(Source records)

--------

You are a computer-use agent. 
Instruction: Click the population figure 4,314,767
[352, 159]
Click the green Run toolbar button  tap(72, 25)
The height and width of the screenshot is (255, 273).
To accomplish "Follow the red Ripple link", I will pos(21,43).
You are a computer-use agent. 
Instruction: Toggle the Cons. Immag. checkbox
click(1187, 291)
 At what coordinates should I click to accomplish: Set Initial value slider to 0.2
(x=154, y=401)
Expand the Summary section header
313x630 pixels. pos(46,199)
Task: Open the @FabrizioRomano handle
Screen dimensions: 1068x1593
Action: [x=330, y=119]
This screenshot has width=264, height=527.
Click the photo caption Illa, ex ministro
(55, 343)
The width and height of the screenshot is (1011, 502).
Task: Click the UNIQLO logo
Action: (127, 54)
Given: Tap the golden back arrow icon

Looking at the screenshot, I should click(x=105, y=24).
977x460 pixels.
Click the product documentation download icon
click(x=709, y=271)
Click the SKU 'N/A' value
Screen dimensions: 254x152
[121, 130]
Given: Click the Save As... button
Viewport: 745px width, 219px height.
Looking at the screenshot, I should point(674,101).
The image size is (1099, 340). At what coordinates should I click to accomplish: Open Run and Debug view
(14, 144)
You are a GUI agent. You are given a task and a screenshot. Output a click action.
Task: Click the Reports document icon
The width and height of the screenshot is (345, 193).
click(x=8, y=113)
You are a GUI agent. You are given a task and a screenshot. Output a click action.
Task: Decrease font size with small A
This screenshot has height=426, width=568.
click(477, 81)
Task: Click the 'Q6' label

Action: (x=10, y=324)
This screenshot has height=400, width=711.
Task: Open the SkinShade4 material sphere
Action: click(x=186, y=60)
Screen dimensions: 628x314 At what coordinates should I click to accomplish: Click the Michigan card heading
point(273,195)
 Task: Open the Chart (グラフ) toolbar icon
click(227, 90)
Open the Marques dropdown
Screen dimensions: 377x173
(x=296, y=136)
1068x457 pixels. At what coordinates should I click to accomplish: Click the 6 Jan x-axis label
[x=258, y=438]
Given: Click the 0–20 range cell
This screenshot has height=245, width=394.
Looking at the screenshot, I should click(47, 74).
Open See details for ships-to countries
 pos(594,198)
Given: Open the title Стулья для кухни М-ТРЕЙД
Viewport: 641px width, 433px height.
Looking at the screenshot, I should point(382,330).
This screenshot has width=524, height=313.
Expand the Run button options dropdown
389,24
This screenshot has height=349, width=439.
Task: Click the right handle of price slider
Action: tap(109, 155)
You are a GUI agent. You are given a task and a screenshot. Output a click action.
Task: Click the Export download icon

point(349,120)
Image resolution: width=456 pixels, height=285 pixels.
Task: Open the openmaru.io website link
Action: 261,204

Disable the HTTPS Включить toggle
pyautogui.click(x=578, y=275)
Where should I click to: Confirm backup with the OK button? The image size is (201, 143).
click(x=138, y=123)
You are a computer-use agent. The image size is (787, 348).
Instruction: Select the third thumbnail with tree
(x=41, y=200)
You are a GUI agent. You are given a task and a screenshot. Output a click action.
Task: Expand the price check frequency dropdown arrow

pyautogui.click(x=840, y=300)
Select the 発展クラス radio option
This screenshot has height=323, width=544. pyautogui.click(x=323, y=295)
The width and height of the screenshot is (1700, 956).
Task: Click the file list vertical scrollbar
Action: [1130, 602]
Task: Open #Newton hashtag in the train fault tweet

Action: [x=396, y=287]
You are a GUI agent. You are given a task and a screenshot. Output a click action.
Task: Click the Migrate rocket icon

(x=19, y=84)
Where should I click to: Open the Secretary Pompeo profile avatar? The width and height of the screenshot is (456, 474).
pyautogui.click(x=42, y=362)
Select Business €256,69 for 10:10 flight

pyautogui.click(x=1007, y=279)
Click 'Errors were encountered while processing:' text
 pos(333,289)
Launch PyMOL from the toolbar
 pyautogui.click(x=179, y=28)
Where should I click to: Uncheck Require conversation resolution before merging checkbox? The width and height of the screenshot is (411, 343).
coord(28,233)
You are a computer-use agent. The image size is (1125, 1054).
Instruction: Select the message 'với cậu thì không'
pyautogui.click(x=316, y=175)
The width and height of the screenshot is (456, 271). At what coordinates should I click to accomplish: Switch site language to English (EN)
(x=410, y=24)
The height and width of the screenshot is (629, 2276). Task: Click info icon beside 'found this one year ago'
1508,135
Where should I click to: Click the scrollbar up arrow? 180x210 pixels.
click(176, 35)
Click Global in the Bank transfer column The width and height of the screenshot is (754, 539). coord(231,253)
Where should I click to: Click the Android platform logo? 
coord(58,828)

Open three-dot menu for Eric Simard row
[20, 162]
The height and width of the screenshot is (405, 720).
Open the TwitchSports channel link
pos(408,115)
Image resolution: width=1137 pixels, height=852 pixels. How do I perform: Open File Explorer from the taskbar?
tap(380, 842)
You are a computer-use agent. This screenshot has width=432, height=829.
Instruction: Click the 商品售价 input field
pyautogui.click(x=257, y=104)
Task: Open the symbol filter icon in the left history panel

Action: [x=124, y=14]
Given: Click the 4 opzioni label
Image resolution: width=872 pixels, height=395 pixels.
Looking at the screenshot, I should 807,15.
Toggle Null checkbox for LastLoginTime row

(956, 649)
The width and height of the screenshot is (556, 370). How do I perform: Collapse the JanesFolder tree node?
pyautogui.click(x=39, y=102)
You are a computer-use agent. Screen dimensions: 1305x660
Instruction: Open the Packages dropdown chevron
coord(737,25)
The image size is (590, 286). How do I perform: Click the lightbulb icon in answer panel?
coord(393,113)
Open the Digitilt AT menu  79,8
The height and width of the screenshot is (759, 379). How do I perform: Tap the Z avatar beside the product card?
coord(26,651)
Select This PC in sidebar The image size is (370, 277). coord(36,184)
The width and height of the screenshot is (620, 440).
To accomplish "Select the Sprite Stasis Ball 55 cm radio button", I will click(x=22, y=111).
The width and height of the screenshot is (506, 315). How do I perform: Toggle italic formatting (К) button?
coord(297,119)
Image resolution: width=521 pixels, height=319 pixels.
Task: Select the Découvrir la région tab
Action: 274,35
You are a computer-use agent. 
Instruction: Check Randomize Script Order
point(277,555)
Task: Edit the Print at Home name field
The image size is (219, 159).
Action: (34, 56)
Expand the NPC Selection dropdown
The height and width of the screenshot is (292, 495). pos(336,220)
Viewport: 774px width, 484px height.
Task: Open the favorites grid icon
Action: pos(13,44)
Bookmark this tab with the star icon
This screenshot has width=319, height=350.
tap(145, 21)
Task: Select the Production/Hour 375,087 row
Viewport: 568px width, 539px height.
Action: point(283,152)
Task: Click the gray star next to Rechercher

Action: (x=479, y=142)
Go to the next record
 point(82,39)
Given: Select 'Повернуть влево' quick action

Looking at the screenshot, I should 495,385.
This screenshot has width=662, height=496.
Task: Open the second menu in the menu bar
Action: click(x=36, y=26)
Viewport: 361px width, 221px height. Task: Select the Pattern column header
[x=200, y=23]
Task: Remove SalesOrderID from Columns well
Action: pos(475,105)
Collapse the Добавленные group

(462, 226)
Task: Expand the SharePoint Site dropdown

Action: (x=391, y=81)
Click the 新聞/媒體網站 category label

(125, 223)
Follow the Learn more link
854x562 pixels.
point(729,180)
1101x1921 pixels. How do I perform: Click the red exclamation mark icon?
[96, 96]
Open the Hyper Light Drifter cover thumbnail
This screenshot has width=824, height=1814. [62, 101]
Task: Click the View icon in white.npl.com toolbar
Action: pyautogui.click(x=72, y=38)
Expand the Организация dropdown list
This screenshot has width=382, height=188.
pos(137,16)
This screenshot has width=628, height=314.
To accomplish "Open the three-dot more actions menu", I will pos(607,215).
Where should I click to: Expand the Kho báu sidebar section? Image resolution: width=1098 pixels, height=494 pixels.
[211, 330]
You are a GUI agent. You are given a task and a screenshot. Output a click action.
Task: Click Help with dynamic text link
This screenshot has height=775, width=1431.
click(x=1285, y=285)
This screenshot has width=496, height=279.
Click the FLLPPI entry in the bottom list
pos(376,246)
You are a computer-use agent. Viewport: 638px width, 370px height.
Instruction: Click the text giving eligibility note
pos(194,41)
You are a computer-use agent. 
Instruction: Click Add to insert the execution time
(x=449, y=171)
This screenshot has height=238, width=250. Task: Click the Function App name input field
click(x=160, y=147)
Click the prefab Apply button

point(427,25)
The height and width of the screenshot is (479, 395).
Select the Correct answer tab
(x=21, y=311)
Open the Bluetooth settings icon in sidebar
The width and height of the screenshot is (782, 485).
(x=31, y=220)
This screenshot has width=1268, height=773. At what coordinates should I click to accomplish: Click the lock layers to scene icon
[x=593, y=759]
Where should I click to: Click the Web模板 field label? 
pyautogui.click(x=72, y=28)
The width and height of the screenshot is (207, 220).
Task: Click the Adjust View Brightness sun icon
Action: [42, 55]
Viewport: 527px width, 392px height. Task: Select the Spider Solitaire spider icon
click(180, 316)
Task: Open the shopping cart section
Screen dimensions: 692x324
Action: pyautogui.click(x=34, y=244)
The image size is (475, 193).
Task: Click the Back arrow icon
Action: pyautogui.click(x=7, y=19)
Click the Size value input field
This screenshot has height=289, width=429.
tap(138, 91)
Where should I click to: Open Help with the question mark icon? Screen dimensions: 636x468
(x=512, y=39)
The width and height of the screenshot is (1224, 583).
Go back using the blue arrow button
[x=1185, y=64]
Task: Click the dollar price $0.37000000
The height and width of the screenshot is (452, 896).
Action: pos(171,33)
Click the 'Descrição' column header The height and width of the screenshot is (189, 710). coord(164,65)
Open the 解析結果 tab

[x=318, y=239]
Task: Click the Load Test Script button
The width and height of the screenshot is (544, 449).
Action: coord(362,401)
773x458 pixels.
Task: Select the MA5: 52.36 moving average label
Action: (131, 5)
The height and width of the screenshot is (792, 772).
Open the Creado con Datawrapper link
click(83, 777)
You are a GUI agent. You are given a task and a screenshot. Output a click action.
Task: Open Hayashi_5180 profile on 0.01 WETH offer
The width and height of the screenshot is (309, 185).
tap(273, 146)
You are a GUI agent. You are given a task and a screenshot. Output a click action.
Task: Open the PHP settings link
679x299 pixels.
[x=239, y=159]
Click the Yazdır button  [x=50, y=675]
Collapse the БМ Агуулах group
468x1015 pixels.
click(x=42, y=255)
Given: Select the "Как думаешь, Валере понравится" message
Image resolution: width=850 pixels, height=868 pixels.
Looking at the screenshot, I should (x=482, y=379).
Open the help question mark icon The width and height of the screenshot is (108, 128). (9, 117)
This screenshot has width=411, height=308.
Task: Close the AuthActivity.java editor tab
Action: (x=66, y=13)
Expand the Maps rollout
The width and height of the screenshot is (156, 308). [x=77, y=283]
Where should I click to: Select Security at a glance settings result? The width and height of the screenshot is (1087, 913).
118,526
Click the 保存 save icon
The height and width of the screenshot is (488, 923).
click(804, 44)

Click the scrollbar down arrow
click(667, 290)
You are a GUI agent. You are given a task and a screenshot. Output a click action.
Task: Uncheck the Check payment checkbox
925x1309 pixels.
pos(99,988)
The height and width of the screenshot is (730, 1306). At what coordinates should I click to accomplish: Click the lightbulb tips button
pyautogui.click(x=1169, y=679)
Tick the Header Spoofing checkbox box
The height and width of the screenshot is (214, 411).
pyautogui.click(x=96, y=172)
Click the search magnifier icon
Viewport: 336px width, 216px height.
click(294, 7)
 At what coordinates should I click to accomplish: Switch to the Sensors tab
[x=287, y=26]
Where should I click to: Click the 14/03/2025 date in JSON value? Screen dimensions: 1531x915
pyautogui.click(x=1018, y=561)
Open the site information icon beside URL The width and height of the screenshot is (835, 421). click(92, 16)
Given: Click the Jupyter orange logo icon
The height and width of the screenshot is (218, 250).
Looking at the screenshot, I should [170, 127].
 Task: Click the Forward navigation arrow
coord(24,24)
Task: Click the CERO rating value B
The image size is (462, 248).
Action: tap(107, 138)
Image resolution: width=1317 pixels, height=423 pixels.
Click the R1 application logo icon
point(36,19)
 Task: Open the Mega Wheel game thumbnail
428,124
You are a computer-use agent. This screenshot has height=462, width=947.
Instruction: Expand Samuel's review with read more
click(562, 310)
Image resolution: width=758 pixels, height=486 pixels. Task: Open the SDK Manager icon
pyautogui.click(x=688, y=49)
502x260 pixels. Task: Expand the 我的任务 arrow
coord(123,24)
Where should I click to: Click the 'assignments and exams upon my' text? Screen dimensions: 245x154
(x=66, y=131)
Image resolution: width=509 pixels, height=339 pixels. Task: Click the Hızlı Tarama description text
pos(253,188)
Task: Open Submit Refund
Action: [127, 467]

--------

▸ **EXERCISE PROMPT**
Copy the lines from the start of the data verbatim, stopping after the line containing "This screenshot has width=264, height=527.".

▸ **SOLVED PROBLEM**
You are a computer-use agent. 
Instruction: Click the population figure 4,314,767
[352, 159]
Click the green Run toolbar button  tap(72, 25)
The height and width of the screenshot is (255, 273).
To accomplish "Follow the red Ripple link", I will pos(21,43).
You are a computer-use agent. 
Instruction: Toggle the Cons. Immag. checkbox
click(1187, 291)
 At what coordinates should I click to accomplish: Set Initial value slider to 0.2
(x=154, y=401)
Expand the Summary section header
313x630 pixels. pos(46,199)
Task: Open the @FabrizioRomano handle
Screen dimensions: 1068x1593
Action: [x=330, y=119]
This screenshot has width=264, height=527.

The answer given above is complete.